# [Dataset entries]
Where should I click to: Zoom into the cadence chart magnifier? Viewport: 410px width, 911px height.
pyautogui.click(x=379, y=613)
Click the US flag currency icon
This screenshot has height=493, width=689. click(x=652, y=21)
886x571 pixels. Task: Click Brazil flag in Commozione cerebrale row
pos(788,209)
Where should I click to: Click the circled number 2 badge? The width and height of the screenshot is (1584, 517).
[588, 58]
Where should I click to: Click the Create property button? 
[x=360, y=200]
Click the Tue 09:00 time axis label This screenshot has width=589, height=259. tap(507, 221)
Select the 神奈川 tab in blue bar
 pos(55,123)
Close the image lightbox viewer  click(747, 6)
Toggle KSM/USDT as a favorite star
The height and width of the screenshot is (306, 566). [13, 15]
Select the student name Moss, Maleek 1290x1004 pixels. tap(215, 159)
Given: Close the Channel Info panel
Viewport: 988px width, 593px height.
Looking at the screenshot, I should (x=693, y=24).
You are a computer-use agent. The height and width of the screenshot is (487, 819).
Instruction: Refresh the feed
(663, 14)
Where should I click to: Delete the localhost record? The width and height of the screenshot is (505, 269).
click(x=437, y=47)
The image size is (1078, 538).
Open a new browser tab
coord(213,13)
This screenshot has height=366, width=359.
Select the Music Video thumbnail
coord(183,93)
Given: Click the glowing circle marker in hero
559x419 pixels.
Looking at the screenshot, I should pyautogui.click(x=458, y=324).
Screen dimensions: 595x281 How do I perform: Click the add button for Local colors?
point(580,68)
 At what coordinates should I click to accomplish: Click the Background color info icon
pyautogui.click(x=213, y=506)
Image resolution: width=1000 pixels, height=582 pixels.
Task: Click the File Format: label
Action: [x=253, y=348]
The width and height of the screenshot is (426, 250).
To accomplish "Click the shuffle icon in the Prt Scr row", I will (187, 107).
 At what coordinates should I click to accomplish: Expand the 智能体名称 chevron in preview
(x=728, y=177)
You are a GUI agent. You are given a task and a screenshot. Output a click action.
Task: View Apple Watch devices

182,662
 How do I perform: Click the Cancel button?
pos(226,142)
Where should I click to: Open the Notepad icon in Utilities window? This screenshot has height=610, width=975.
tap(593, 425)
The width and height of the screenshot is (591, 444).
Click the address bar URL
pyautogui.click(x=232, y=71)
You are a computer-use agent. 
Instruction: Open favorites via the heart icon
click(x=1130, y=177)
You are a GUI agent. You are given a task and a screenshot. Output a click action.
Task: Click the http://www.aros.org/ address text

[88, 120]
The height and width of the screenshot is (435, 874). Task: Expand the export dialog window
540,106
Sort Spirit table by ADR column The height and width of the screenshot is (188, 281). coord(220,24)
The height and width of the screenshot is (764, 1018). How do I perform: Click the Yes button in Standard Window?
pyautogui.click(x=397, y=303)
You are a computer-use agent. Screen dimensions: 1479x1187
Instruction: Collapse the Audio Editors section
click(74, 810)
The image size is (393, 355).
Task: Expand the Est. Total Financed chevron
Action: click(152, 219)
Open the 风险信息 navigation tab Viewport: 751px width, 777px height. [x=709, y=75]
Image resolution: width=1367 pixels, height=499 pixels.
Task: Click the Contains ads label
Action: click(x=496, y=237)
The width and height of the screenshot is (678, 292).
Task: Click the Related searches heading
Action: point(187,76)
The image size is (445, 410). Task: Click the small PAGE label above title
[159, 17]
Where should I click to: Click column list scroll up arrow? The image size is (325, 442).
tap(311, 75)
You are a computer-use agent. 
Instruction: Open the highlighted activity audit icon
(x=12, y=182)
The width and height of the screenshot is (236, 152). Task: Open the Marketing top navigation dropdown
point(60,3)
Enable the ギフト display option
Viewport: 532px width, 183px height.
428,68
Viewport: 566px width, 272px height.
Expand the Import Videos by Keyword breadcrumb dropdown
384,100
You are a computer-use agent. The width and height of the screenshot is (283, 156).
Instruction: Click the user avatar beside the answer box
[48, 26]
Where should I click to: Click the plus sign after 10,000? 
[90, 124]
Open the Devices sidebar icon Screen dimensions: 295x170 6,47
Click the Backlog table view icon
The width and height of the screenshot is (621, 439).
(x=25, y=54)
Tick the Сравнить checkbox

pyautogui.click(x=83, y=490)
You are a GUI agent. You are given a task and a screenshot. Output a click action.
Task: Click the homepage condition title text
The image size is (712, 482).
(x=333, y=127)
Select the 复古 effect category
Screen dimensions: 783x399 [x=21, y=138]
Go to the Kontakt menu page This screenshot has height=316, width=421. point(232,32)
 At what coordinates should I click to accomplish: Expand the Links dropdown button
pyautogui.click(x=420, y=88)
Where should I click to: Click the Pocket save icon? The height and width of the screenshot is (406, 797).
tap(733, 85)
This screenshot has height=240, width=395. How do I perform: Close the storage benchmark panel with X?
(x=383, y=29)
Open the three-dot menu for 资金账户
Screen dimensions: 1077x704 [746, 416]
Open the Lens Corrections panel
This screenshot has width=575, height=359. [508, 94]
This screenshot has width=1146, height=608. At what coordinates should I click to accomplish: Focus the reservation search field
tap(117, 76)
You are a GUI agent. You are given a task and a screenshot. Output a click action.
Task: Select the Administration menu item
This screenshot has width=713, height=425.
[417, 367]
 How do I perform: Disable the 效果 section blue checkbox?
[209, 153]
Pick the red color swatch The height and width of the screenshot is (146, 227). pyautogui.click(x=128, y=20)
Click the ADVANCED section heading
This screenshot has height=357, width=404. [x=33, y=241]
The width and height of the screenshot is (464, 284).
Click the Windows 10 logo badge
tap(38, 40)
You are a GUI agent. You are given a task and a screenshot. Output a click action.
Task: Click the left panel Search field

# [EXERCISE PROMPT]
Nothing but a number is wanted here: please count the lines in the entries above that include the word "computer".

# [SOLUTION FOR THIS PROBLEM]
5